WHAT IS REQUIRED:
The answer consists of one number: how many lines of the data below include the string "will".
▬▬▬▬▬▬▬▬▬▬
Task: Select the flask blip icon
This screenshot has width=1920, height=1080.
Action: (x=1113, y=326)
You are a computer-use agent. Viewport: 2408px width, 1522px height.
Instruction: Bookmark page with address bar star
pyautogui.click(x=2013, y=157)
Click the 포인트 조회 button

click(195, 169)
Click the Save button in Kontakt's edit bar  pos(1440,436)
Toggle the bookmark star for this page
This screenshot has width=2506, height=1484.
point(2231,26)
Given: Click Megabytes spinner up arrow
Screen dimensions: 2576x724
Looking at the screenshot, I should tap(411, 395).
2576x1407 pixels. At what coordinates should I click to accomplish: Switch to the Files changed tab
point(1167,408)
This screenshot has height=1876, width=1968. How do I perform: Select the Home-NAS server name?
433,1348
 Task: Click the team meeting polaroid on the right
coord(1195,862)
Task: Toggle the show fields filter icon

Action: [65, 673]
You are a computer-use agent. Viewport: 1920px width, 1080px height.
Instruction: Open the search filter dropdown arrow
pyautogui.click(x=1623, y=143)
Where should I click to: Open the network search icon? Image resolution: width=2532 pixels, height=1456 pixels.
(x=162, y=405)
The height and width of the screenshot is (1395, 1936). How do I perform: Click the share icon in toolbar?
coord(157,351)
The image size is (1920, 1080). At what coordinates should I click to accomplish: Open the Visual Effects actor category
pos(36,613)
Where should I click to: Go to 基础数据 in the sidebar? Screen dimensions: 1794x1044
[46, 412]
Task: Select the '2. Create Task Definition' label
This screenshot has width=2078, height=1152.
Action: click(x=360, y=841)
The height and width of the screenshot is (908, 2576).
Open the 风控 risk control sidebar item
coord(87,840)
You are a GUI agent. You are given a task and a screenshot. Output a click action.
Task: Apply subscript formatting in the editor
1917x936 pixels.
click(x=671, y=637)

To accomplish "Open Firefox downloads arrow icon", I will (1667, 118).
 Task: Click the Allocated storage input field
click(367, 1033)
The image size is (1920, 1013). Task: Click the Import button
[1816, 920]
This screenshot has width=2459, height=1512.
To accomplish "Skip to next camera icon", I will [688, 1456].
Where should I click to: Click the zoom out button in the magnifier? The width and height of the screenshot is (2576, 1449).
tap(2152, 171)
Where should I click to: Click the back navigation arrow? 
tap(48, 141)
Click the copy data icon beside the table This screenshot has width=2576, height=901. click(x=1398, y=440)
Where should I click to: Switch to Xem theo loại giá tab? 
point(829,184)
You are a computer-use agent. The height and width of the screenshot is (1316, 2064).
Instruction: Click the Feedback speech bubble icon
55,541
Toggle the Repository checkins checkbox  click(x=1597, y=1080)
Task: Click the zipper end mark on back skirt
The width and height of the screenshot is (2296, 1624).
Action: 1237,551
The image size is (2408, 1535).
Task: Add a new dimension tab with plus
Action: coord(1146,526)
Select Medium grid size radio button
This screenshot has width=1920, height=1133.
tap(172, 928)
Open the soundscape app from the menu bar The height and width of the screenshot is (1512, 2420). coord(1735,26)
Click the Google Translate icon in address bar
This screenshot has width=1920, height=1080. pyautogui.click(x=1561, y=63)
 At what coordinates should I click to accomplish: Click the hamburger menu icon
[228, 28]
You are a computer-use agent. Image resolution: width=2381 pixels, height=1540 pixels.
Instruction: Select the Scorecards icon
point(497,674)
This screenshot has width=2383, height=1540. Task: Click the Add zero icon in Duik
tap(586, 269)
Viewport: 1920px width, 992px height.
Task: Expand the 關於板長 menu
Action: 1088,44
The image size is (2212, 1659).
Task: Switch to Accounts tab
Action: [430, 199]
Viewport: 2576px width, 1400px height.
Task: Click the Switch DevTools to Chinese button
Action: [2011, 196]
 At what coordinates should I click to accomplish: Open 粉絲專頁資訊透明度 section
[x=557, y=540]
▬▬▬▬▬▬▬▬▬▬
SOLUTION TO THE EXERCISE:
2